Ein Auge für den ländlichen Raum

Wer durch die Molzmühle geht, kann hier durch die Jahrhunderte zurückblicken - das erkannten die Gartenfachberater schnell. Bild: bas

Die Molzmühle ist ein außergewöhnliches Tagungslokal. Das erkannten auch die Kreisfachberater für Gartenkultur und Landespflege der Oberpfalz, die nicht nur für die Natur ein Auge haben.

Die ortsansässige Kreisfachberaterin Michaela Basler hatte das Lokal für die Jahrestagung der Kreisfachberater der Oberpfalz ausgewählt. Die zeigten sich beeindruckt. "Die denkmalgeschützte Mühle wurde mit viel Liebe zum Detail in jahrelanger Arbeit durch die Familie Nagler restauriert und steht nun als Lokal für besondere Gelegenheiten zur Verfügung", erläuterte Alfred Schwarz bei einer Führung.

Der Verband ist ein Zusammenschluss der Kreisfachberater für Gartenkultur an den Landratsämtern der Oberpfalz und der Grünordner an Behörden des bayerischen Landwirtschaftsministeriums. Vorsitzender ist Harald Schlöger (Tirschenreuth). "Wir kümmern uns gemeinsam mit den Ehrenamtlichen um die Weiterentwicklung des ländlichen Raumes im Einklang zwischen Ökologie und Ökonomie. Ziel unserer Tätigkeit ist die Wahrung und Weiterentwicklung einer intakten Kulturlandschaft mit verträglicher Landbewirtschaftung, sozial und wirtschaftlich intakten Dorfgemeinschaften und einer vorbildlichen Durchgrünung der Ortschaften mit Vernetzungen in die umgebende Landschaft", nannte Schlöger die Schwerpunkte.

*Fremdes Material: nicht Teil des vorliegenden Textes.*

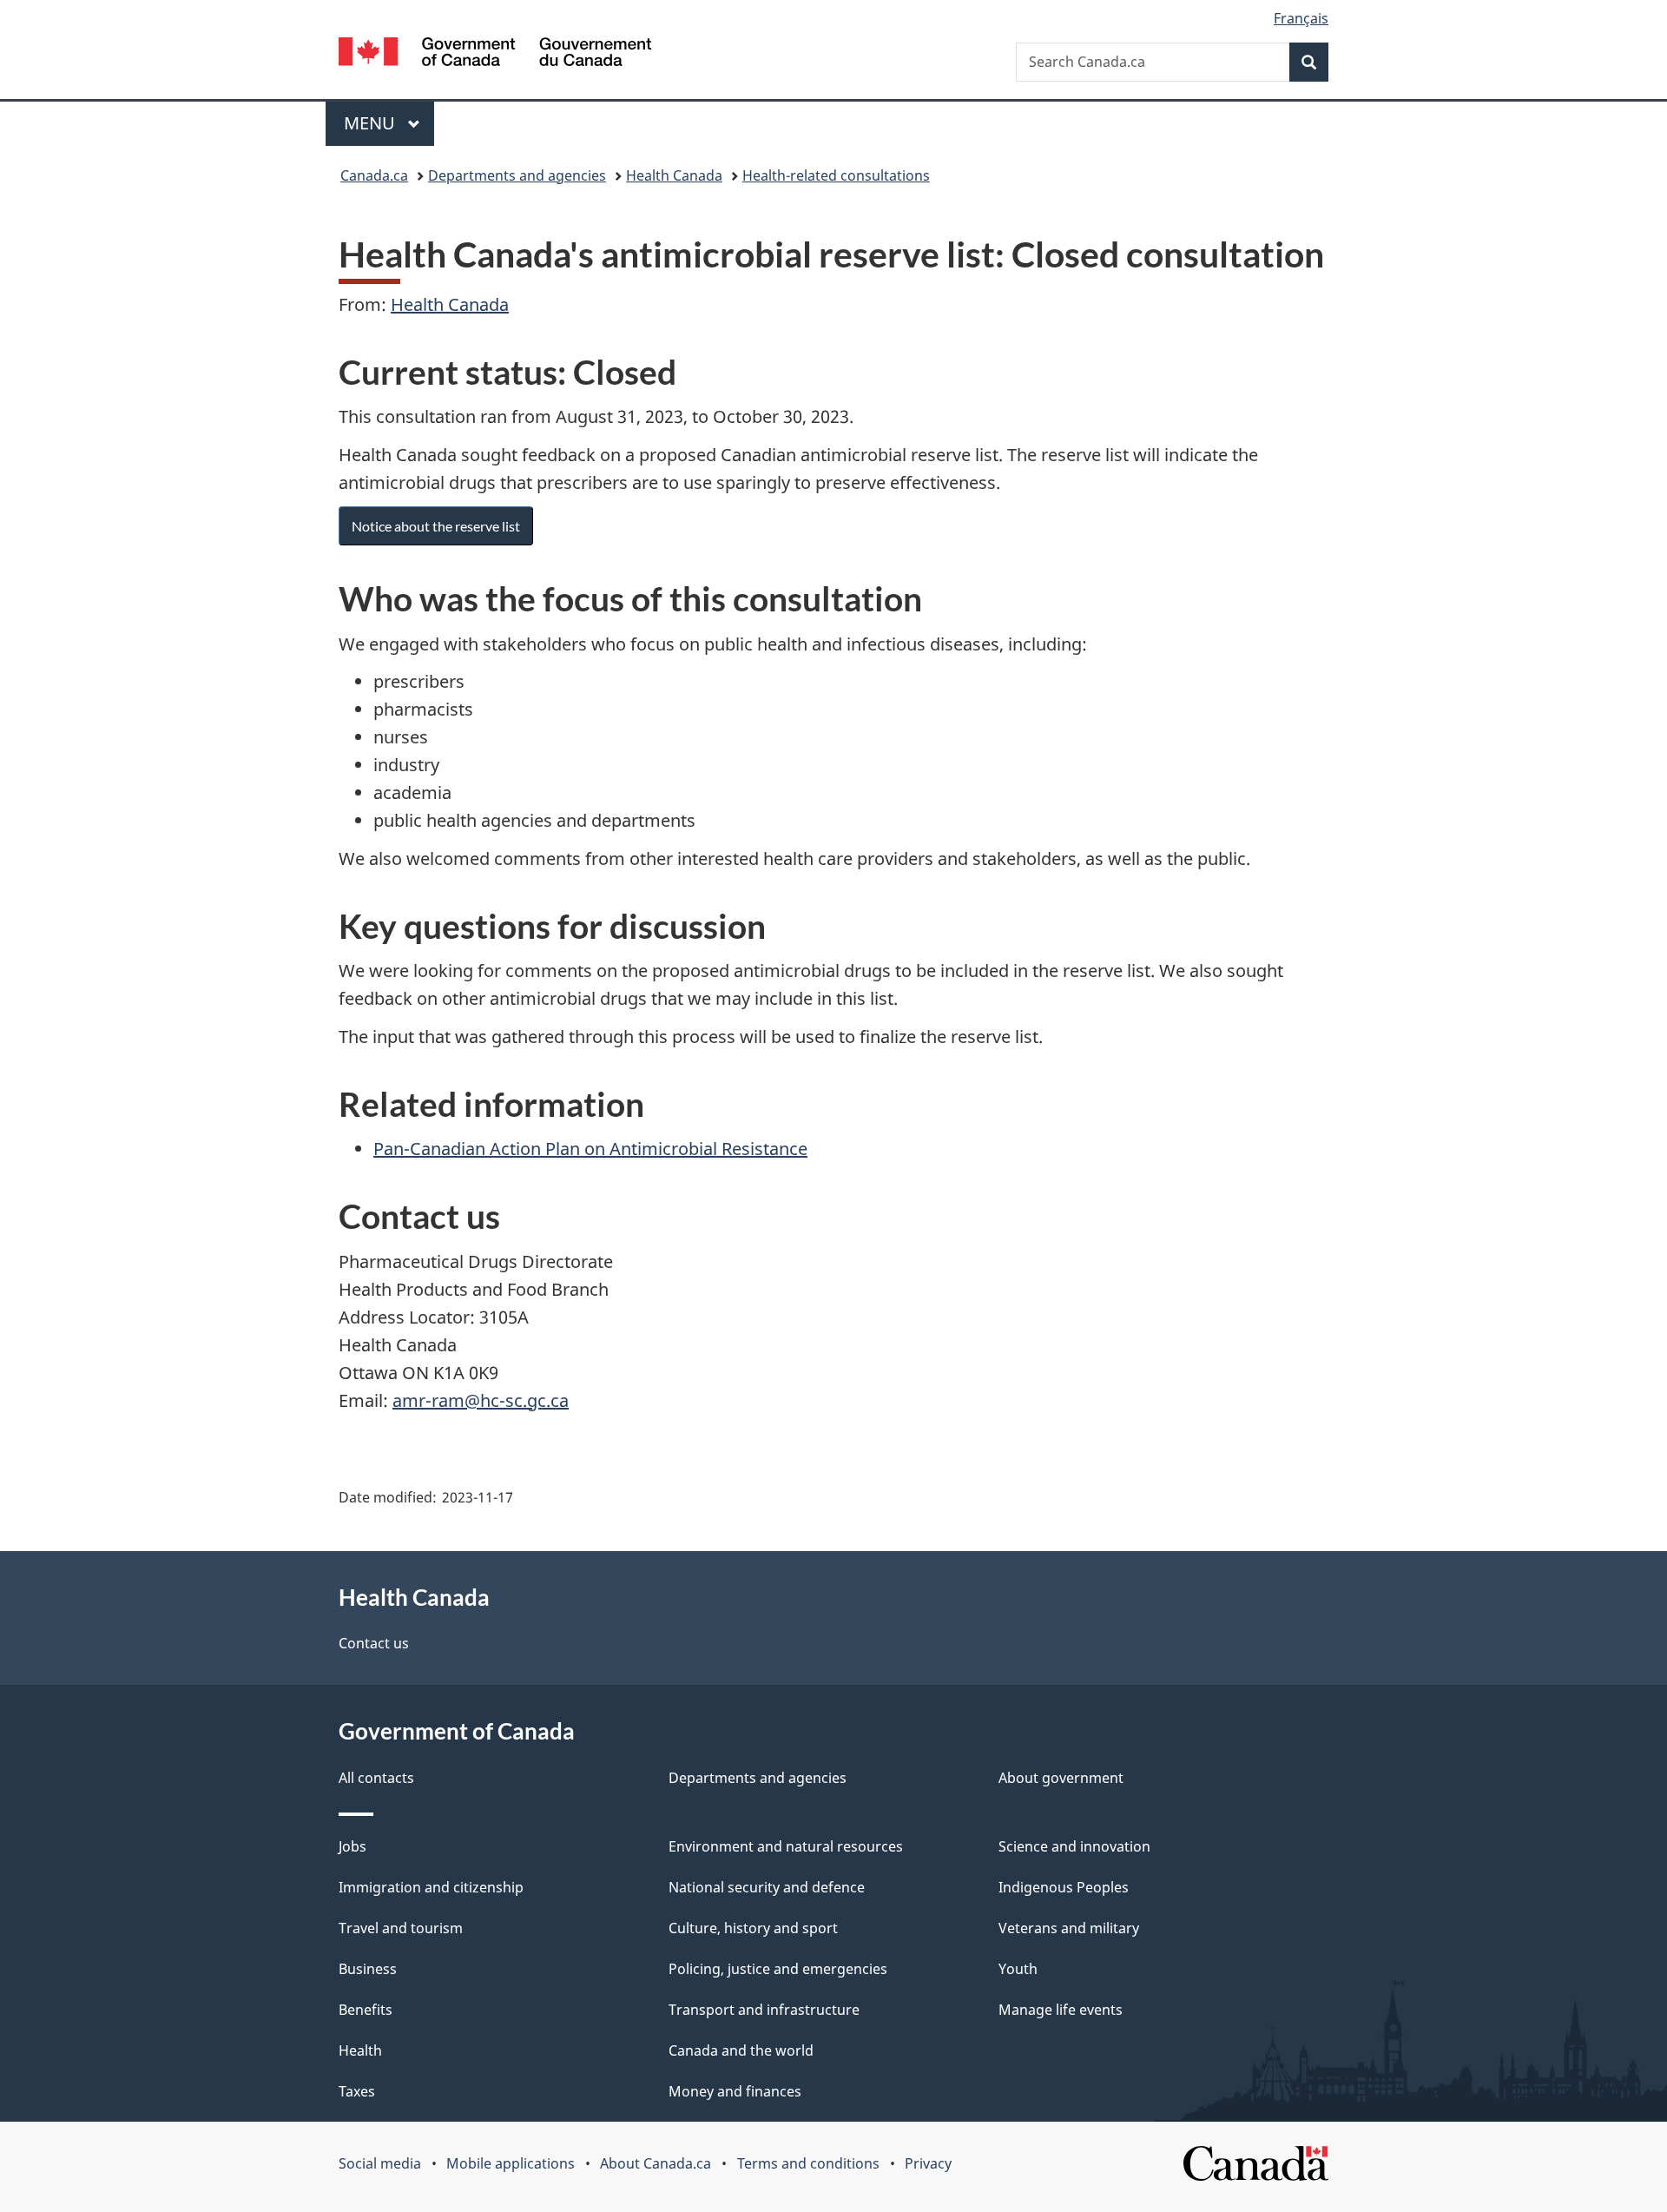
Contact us (374, 1643)
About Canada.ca (655, 2163)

Der Freudenberger Bürgermeister Alwin Märkl und Landrat Richard Reisinger betonten, wie wichtig die Arbeit der Kreisfachberater an den Landratsämtern sei, würden doch durch sie neue Impulse für öffentliches und privates Grün gesetzt.

Wolfram Vaitl, der Präsident des Bayerischen Landesverbandes für Gartenbau und Landespflege, sagte: "Als Dachorganisation der über 3300 bayerischen Obst- und Gartenbauvereine möchte der Landesverband die Aktivitäten seiner mehr als 544 000 Mitglieder auch weiterhin mit einem umfangreichen Dienstleistungsangebot unterstützen." Daneben solle die Zusammenarbeit mit den Kreisfachberatern an den Landratsämtern intensiviert werden und es sei ihm ein großes Anliegen, den Kontakt zu den gartenbaulichen Institutionen zu stärken. Geschäftsführer Martin Gruber sagte mit Blick auf 2015, erstmals hätten sich alle großen grünen Organisationen zusammengetan und die Kampagne "Bayern blüht" auf den Weg gebracht, die im März anlaufe und das Interesse der Bürger an gartenbaulichen Produkten wecken solle.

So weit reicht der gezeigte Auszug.